> **Article**:
— BEGIN —

Sound Level Meter / Noise Meter
B&K Sound level meter instruments and analyzers are designed for class 1 measurement accuracy, ease-of-use, and unprecedented flexibility. In fact, our latest generation of sound measuring instruments can be directly operated through smartphones, and with the addition of our feature-expanding sound level meter apps, you can set up your instrument for any task. It's been over 60 years since Brüel & Kjær invented the world's first portable sound level meter. And we still lead the industry today.
B&K 2245 SOUND LEVEL METER
With NOISE PARTNER
B&K 2245 is an easy-to-use measuring solution for dedicated noise measurement tasks. The instrument comes with a range of apps, each tailored to provide functionality for your specific job-to-do.
B&K Type 2250 and Type 2270
Sound Level Meter / Analyzer
Providing an award‐winning design based on extensive research among technicians, engineers and consultants, B&K Type 2250 and Type 2270, are both equipped to handle the most demanding measurement tasks.

— END —

> **Page and screen pointing data**:
— BEGIN —

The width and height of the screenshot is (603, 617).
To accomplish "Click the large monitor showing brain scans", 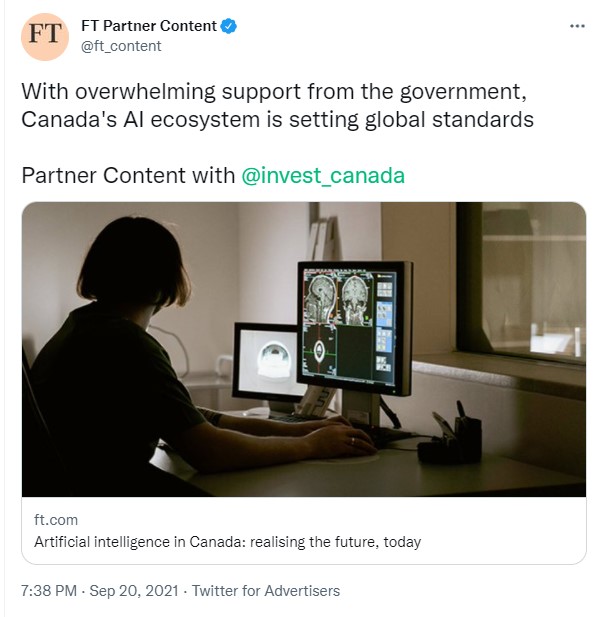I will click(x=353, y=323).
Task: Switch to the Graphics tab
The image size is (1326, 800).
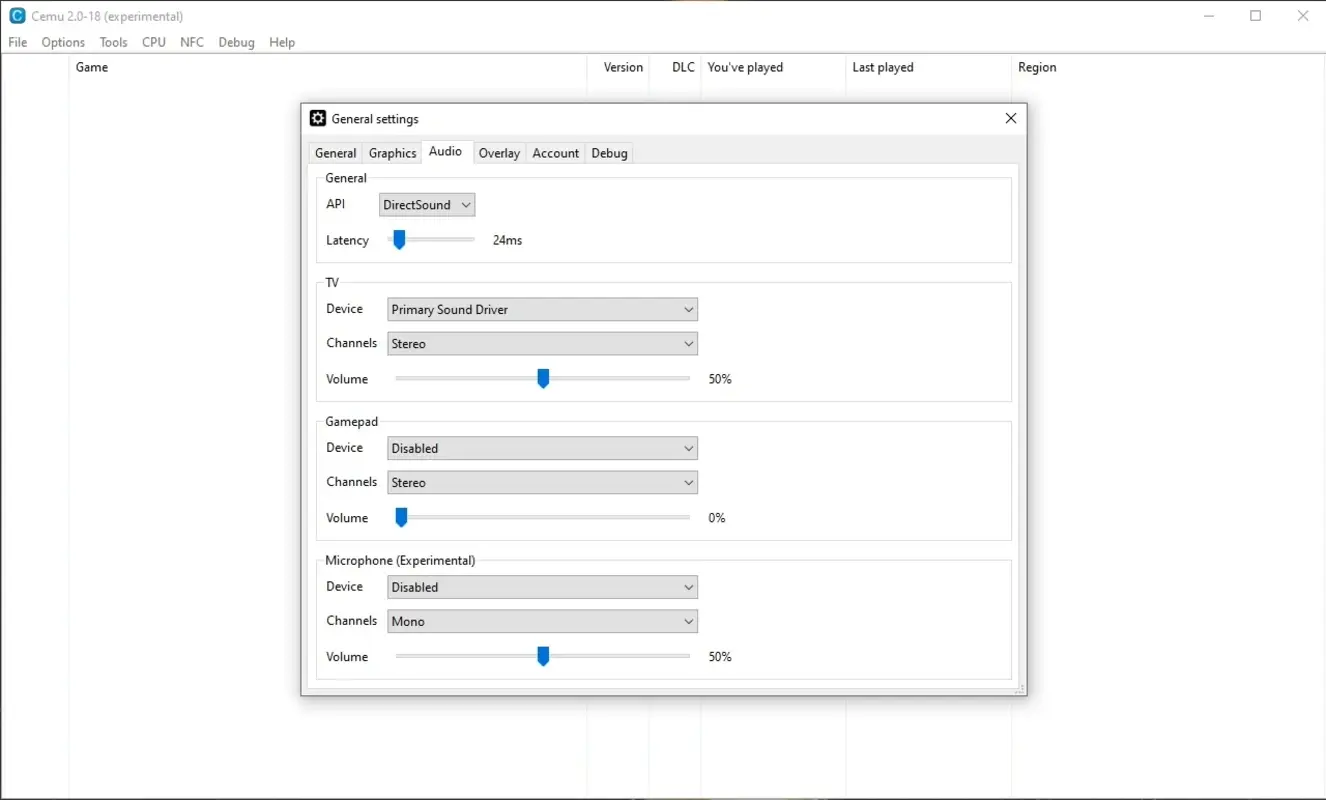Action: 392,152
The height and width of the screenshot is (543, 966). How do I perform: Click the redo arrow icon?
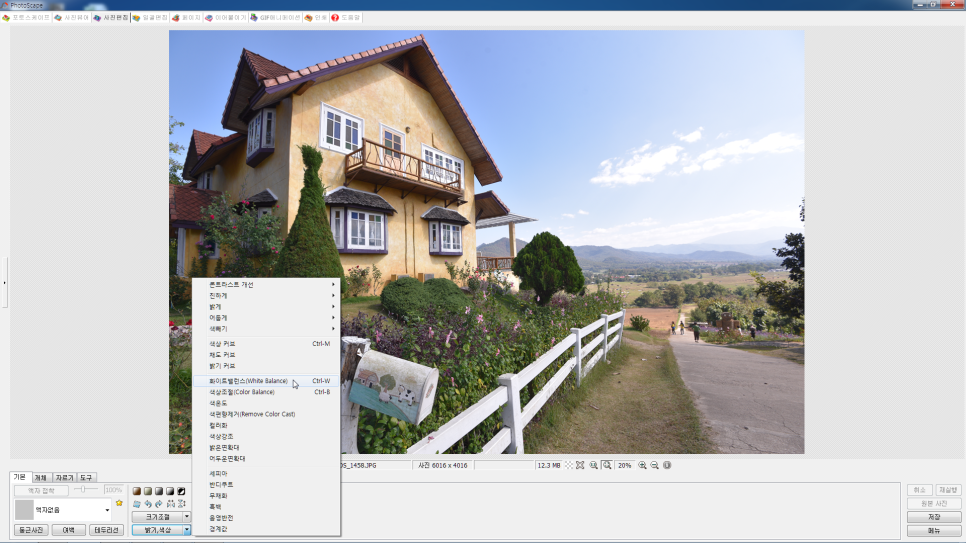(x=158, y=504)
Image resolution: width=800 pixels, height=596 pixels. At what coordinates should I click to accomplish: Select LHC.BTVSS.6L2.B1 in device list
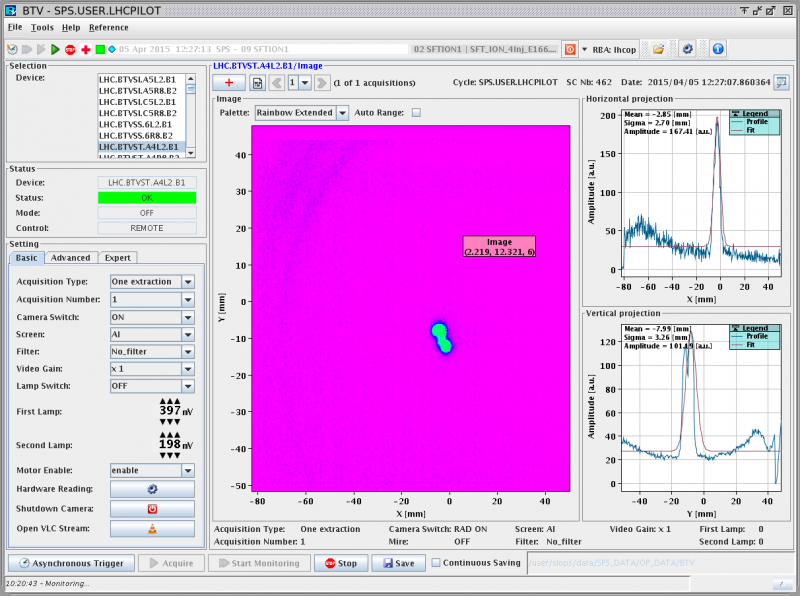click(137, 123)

— END —

> **Work instructions**:
(A) Write out the stretch of the sound level meter page from "B&K 2245 SOUND" through "demanding measurement tasks.".
(B) According to the sound level meter page, how long ago did Brüel & Kjær invent the world's first portable sound level meter?

> **Solutions in order**:
(A)
B&K 2245 SOUND LEVEL METER
With NOISE PARTNER
B&K 2245 is an easy-to-use measuring solution for dedicated noise measurement tasks. The instrument comes with a range of apps, each tailored to provide functionality for your specific job-to-do.
B&K Type 2250 and Type 2270
Sound Level Meter / Analyzer
Providing an award‐winning design based on extensive research among technicians, engineers and consultants, B&K Type 2250 and Type 2270, are both equipped to handle the most demanding measurement tasks.

(B) Over 60 years ago.